Hello, I'm Takuoko, a Kaggle Grandmaster.

In this post, I would like to compare data augmentation techniques, for both image classification and testing. Data augmentation is a powerful technique in CV competition.

I have compared the techniques used for image classification, which is the most standard in CV competition.

As a Z by HP Data Science Global Ambassador, I have been provided with high-powered HP workstations.

#developmentenvironment

I am working on a CV competition with the aforementioned powerful systems. Compared to the time when I used V100, I now have systems that can run freely at any time and obtain higher speeds, so the number of experiments that I can run has increased greatly compared to before, and I can also run comparative tests of various papers.

Environments such as PyTorch and CUDA are pre-installed in the systems, so there was no need for me to build the environment.

# Comparison images of data augmentation techniques

I would like to compare two images of CIFAR-100 by mixing them.

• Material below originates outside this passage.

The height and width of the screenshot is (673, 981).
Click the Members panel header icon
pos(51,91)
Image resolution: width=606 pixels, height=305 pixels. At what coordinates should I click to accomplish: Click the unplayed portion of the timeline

Some of the figures are cited from papers.

## Mixup

[paper with code](https://paperswithcode.com/paper/mixup-beyond-empirical-risk-minimization)

A technique of mixing two images with lam * img1 + (1 - lam) * img2.

## Manifold Mixup

[paper with code](https://paperswithcode.com/paper/manifold-mixup-better-representations-by)

Example of mixup in the middle layer.

## CutMix

[paper with code](https://paperswithcode.com/paper/cutmix-regularization-strategy-to-train)

A technique in which one image is cut out with a bbox of a certain size and pasted into the other image.

There are two methods: corresponding paste which pastes at the same position as the cut-out position, and random paste which pastes at random positions.

## PatchUp

[paper with code](https://paperswithcode.com/paper/patchup-a-regularization-technique-for)

A method of running CutMix in the middle layer.

## ResizeMix

[paper with code](https://paperswithcode.com/paper/resizemix-mixing-data-with-preserved-object)

A technique in which one image is resized and pasted into the other.

## fmix

[paper with code](https://paperswithcode.com/paper/understanding-and-enhancing-mixed-sample-data)

Compared to CutMix, a mask can be generated and mixed regardless of the shape (does not have to be square).

## SnapMix

[paper with code](https://paperswithcode.com/paper/snapmix-semantically-proportional-mixing-for)

Reduce background image noise by using CAM to weight the label after mixing. Figure is cited from the paper.

## PuzzleMix

[paper with code](https://paperswithcode.com/paper/puzzle-mix-exploiting-saliency-and-local-1)

Reduces background noise by overlapping important parts. Figure is cited from the paper.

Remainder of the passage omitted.